As on date there are 6,49,000 anganwadi centres. I propose to expand
the ICDS scheme and create 1,88,168 additional centres that are
required as per the existing population norms. Forty seven per cent
of children in the age group 0-3 are reportedly underweight. Supplementary
nutrition is an integral part of the ICDS scheme. I propose to double
the supplementary nutrition norms and share one-half of the States’
costs for this purpose. I also propose to increase the allocation
for ICDS from Rs.1,623 crore in BE 2004-05 to Rs.3,142 crore in
BE 2005-06.''
This appears very positive, but it is immediately evident that this
is still well below the requirement and that even the additional
centres will still not meet the declared population norms. Quite
clearly, the required expansion, in terms of Central allocation
of resources and hiring of more workers, is much greater than is
being envisaged by the Government even now.
More
significantly, the Finance Minister’s statement can be seen as a
partial attempt to meet the increasing concern of the Supreme Court,
which has already twice reprimanded the government for not doing
enough to ensure the univeralisation and greater effectiveness of
the Scheme. In the latest order, dated 7 October 2004, the Supreme
Court issued very detailed and far-reaching instructions, as follows:
''1. The aspect of sanctioning 14 lakhs AWCs and increase of norm
of rupee one to rupees 2 per child per day would be considered by
this Court after two weeks. (It was subsequently put off following
an affidavit by the Government.)
2. The efforts shall be made that all SC/ST hamlets/habitations
in the country have Anganwadi Centres as early as possible.
3. The contractors shall not be used for supply of nutrition in
Anganwadis and preferably ICDS funds shall be spent by making use
of village communities, self-help groups and Mahila Mandals for
buying of grains and preparation of meals.

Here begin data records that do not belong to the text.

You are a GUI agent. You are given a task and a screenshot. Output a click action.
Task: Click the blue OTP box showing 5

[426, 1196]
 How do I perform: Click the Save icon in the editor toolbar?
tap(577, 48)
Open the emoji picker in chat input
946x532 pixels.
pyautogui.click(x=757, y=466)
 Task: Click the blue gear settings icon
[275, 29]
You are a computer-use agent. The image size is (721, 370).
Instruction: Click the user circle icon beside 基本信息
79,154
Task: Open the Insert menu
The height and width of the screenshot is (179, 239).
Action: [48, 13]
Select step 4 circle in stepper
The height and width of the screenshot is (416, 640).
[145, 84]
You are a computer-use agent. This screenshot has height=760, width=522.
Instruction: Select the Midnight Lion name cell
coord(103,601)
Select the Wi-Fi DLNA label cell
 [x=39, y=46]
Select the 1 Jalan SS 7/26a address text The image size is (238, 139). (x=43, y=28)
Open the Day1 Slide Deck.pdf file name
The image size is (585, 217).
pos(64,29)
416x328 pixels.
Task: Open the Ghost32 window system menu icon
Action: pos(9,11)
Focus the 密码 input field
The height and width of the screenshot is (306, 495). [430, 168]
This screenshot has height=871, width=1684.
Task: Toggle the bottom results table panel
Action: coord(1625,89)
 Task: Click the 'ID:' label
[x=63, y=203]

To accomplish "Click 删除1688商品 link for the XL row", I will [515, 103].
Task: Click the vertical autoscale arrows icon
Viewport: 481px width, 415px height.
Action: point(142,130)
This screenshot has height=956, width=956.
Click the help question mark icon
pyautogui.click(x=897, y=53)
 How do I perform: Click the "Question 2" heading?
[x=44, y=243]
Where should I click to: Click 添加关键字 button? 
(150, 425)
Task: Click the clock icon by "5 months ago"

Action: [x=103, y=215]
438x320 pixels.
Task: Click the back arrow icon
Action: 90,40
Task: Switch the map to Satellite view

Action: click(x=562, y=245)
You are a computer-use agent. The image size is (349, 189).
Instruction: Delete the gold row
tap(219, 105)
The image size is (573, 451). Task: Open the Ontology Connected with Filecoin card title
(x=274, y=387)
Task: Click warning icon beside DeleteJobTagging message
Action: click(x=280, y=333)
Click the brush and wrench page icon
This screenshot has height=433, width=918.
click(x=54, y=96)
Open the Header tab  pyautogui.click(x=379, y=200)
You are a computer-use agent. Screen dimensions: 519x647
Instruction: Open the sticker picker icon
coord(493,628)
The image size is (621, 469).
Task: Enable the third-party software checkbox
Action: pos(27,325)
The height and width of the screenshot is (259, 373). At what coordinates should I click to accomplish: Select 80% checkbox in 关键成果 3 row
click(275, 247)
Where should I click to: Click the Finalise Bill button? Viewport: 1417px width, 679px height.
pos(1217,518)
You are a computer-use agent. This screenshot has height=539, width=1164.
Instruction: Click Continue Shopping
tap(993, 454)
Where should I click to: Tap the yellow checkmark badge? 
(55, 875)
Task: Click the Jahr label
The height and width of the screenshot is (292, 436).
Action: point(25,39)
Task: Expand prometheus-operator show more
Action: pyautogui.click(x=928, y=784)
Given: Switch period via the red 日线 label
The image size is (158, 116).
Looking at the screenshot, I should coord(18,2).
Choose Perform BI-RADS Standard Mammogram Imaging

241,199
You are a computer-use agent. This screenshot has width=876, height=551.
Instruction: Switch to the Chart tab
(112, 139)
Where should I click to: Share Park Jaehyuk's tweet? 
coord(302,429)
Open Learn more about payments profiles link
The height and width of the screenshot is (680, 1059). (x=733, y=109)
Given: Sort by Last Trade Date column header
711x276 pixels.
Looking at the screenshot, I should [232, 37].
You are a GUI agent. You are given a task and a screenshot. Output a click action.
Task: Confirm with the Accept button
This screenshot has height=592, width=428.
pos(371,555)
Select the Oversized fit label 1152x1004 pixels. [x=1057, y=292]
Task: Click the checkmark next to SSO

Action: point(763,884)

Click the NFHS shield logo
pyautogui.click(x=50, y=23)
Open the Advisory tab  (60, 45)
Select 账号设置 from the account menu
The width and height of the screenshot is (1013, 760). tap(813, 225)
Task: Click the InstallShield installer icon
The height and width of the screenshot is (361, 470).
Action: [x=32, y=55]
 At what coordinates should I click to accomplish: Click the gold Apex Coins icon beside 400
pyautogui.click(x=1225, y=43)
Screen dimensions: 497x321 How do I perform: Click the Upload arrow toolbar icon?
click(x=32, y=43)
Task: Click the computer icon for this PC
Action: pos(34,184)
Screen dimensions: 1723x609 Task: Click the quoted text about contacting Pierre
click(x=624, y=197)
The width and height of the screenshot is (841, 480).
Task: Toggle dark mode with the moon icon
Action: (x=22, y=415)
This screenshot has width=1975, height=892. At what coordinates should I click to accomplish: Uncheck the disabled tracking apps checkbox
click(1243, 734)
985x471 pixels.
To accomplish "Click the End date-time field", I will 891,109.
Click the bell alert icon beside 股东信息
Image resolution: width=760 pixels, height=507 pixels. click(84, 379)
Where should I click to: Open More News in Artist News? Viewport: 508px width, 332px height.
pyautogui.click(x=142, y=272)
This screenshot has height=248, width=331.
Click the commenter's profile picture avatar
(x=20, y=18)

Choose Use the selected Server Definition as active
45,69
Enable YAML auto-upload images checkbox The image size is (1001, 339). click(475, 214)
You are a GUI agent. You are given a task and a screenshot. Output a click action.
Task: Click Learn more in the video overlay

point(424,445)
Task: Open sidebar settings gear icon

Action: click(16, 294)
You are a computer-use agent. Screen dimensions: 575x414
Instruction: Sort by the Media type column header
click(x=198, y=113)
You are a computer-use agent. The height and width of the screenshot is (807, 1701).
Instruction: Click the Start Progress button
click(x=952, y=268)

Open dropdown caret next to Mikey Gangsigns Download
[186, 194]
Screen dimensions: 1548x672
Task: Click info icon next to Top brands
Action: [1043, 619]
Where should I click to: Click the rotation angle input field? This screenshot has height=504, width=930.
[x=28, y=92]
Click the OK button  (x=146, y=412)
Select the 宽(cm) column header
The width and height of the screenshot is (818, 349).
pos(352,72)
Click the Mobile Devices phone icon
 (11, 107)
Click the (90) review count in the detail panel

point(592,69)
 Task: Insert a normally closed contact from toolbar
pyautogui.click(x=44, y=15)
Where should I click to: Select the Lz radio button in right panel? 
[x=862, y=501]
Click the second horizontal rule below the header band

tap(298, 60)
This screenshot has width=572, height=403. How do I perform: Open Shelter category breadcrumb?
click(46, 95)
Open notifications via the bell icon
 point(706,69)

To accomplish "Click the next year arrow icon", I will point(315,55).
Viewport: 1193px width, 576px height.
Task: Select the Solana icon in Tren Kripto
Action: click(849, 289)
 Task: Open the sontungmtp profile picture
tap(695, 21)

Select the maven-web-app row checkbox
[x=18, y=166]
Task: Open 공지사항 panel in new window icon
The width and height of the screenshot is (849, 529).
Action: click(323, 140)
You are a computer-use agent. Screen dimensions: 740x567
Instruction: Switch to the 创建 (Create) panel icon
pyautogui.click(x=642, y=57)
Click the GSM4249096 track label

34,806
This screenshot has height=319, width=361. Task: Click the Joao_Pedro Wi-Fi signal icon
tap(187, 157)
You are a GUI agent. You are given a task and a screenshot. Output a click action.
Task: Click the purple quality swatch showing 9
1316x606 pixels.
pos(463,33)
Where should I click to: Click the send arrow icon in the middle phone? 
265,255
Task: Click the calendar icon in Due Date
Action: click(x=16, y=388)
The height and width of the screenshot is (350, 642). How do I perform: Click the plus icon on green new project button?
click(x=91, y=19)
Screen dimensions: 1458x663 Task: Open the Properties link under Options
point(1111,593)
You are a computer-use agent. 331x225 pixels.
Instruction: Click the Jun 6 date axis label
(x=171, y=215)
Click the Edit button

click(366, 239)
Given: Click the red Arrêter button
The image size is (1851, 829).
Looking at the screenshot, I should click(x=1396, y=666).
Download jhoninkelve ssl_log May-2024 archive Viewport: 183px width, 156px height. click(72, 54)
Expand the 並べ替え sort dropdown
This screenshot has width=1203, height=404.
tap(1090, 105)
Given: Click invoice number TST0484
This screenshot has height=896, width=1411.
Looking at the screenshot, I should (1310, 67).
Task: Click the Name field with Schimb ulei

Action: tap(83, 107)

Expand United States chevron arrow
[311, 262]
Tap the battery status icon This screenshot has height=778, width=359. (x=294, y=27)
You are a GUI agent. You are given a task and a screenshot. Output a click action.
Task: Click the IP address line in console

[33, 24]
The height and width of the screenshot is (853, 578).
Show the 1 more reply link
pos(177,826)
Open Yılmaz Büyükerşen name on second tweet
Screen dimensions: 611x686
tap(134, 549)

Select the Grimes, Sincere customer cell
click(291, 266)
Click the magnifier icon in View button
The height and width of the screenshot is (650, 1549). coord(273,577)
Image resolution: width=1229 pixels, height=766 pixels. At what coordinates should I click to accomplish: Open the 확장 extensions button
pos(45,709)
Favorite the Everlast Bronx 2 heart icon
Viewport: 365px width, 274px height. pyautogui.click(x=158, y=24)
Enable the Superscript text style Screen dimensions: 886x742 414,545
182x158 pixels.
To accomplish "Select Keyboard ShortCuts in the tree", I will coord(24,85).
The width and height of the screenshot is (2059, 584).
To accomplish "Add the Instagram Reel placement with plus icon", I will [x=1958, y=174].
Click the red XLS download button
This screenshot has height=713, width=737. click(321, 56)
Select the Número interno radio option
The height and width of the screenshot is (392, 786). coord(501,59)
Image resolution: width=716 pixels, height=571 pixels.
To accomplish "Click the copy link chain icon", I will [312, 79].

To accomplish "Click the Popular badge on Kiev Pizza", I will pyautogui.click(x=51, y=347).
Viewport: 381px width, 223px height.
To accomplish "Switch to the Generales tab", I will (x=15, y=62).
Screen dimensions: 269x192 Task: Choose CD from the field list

4.All State Governments/Union Territories shall put on their website
full data for the ICDS schemes, including where AWCs are operational,
the number of beneficiaries category-wise, the funds allocated and
used and other related matters.
5.All State Governments/Union Territories shall use the Pradhanmantri
Gramodaya Yojna fund (PMGY) in addition to the state allocation
and not as a substitute for state funding.
6.As far as possible, the children under PMGY shall be provided
with good food at the Centre itself.
7.All the State Governments/ Un ion Territories shall allocate funds
for ICDS on the basis of norm of one rupee per child per day, 100
beneficiaries per AWC and 300 days feeding in a year, i.e., on the
same basis on which the Centre makes the allocation.
8.Below Poverty Line shall not be used as an eligibility criterion
for ICDS.
9.All sanctioned projects shall be operationalised and provided
food as per these norms and wherever utensils have not been provided,
the same shall be provided. The vacancies for the operational ICDS
shall be filled forthwith.
10. All the State Governments/Union Territories shall utilise the
entire State and Central allocation under ICDS/PMGY and under no
Circumstances, the same shall be diverted and preferably also not
returned to the Centre and, if returned, a detailed explanation
for non-utilisation shall be filled in the Court.
11.All State/Union Territories shall make earnest efforts to cover
the slums under ICDS.
12.The Central Government and the State/Union Territories shall
ensure that all amounts allocated are sanctioned in time so that
there is no disruption whatsoever in the feeding of Children.''
These are extremely important guidelines, yet it is evident that
the government is not likely to conform to them without sufficient
social and political pressure. It is a sad commentary on the state
of public intervention, that even the most critical schemes that
are universally acknowledged to be necessary to ensure the future
of the country, must be fought for in courts of law and then insisted
upon through activism and people’s struggles.